▶ _MATERIAL PROVIDED_
▶

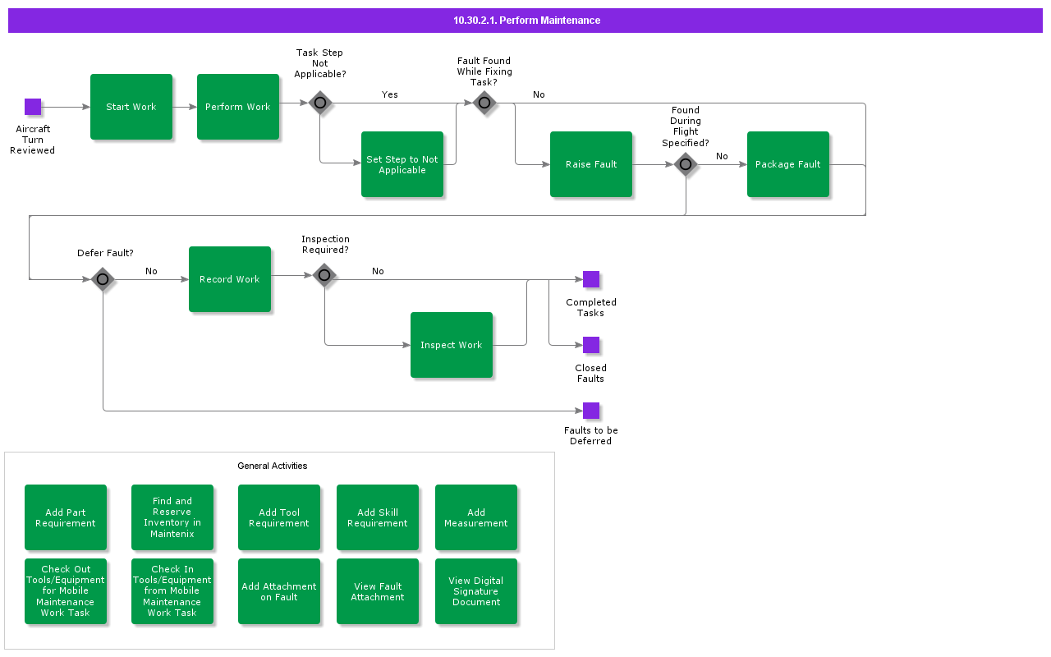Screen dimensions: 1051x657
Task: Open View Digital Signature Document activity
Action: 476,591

◀
▶

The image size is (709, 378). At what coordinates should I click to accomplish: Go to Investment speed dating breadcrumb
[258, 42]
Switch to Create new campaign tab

◀

Look through the data above and return exactly the lines from the one that contains "The image size" to the one that contains "Switch to Create new campaign tab", inclusive, with nothing else.

The image size is (709, 378). At what coordinates should I click to accomplish: Go to Investment speed dating breadcrumb
[258, 42]
Switch to Create new campaign tab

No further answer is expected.